Igual que Hobbes, quien se hizo eco de ese adagio latino que dice que el hombre es un lobo para el hombre, a veces me pregunto por qué en la Iglesia, sin llegar a lobos, somos muchas veces una piedra de tropiezo más que una ayuda para los demás.
En mi paseo nocturno me acordaba del corazón del Cristo de las novelas de Giovanni Guareschi, siempre misericordioso, siempre paciente y nunca falto de buen humor e incluso cierta sorna ante las boutades de ese noble corazón que gastaba el bueno de don Camilo.
Qué diferente de los corazones que tenemos nosotros, siempre dispuestos a criticar, a buscar la división, a encontrar la falta en el hermano, como si con eso fuéramos a ganar algo y dormir más tranquilos y en paz.
Jesús llegó a llorar por la dureza de Jerusalén, viendo la deriva de perdición en la que ella misma se escoraba, por no querer escuchar ni a Dios, ni a los profetas, ni siquiera al hijo del dueño de la vid, a quien acabaría matando.
Y la historia se repite día tras día, en cada corazón, en cada grupo y en cada comunidad. Y así lo reflejamos después en nuestra familia, en nuestras amistades y en nuestra sociedad, sin que el número de horas de oración o de comuniones recibidas parezca ablandar ni un milímetro esa esclerosis de dureza que nos invade.
Y esa dureza es la que me escuece hoy, la que se vive en la Iglesia- la mía y la de los otros- porque deja un mal sabor de boca que no se puede atenuar con las mil razones que cada cual esgrime en un intento inútil de tener la razón y quedar un peldaño por encima del otro.
Me pregunto cuántas carencias que lamentamos en la Iglesia estarán causadas, simple y llanamente, por esta carcoma del alma que nos aqueja, cuyos efectos padecemos y tantísimas veces nos hemos ganado a pulso.
Me dirán que somos pecadores, que está en la naturaleza - caída eso sí- de las cosas; que tampoco hay que ponerse así…pero, ¿quién tiene en cuenta el escándalo que con todo esto causamos a los pequeños, a los que sufren, a los pobres, y a los que buscan?

▶ [Líneas proporcionadas]
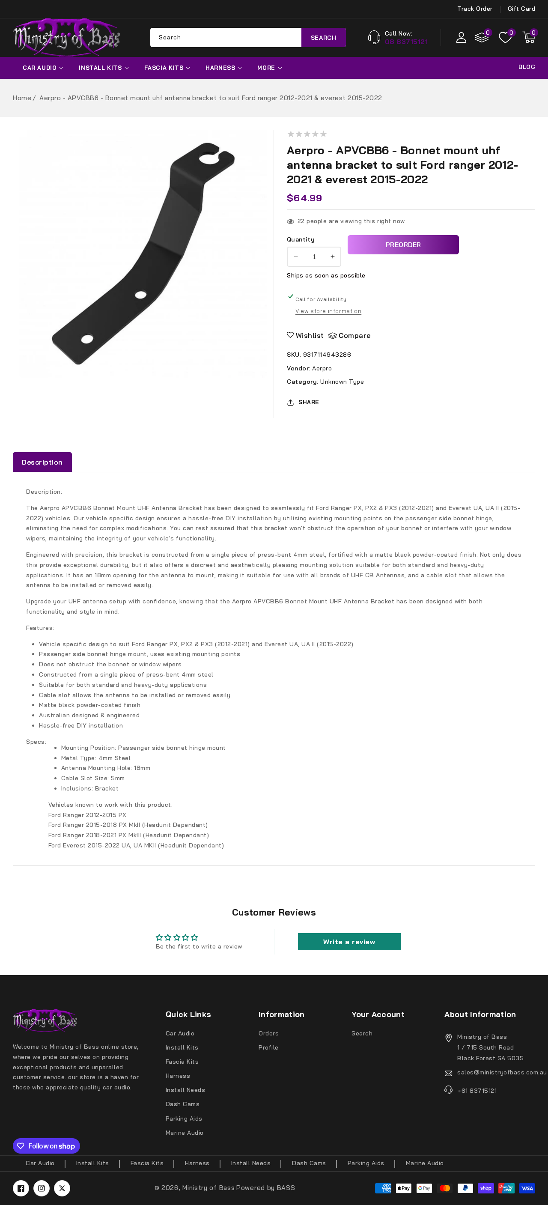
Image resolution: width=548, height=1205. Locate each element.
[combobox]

==

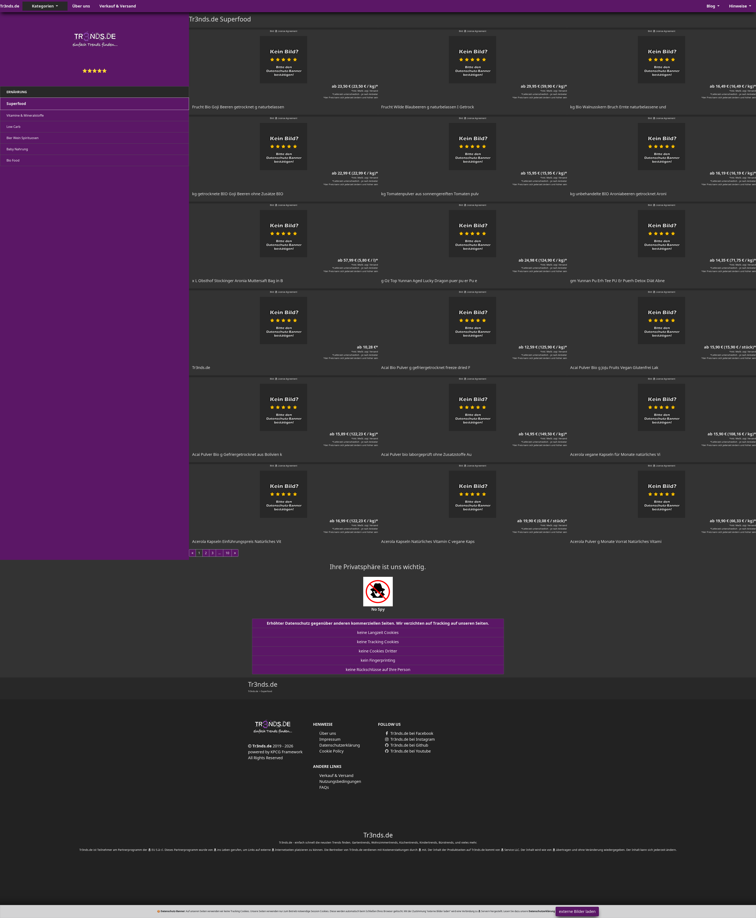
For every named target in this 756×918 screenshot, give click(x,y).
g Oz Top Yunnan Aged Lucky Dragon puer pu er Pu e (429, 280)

==

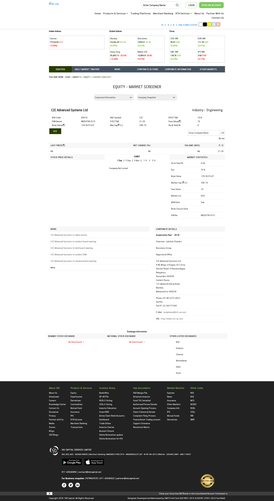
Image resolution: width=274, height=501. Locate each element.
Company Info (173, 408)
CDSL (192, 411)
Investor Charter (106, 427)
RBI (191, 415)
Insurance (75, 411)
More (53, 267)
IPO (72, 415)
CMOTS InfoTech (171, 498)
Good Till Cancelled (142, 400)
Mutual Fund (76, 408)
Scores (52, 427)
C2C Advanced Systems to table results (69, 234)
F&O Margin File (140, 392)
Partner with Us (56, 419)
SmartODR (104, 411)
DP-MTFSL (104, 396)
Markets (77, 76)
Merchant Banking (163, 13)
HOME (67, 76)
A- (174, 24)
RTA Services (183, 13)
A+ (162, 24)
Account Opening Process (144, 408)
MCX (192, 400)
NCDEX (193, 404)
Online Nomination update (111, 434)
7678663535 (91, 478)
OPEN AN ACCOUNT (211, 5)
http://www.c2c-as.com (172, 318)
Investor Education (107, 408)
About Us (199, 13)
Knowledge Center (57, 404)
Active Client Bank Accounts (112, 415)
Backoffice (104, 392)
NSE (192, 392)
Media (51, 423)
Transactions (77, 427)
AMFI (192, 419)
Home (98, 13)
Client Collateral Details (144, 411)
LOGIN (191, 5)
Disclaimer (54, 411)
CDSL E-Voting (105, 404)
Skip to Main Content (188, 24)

▶ [Consigna dada]
¿Puedes retomar la reflexión sobre la dureza de corazón en la Iglesia justo después de la pregunta con la que termina y seguir escribiéndola?

▶ [Resultado del ejercicio]
Cada hora de discutir teologías enfrentadas y de descalificar a los de dentro, es una hora perdida para la gloria de Dios y la salvación de los hombres, que podríamos estar dedicando a cosas más productivas en términos de vida eterna.
Cada minuto de oración egoísta, de la que busca la propia perfección y el propio gusto, es un minuto desperdiciado en buscarnos a nosotros mismos que al final del día se vuelve para acusarnos de ser unos obesos espirituales, engordados con la autocomplacencia de sentirnos justificados, como un fariseo más.
Cada segundo sin perder la vida, los esquemas, los bienes y nuestro tiempo, no es sino un segundo más de tristeza que tendremos el día que como Oscar Schindler en la película de Spielberg, descubramos que podíamos haber hecho mucho más.
Y así pasan los días, impermeables a la lluvia de la gracia, inmunizados contra la bondad de Dios, insensibles al dolor de los demás e incapaces de dar a torcer el brazo, como si tuviéramos algo que mereciéramos por nosotros mismos, y quisiéramos protegerlo de los que roban el cuerpo, la propia estima, la fama o posición social.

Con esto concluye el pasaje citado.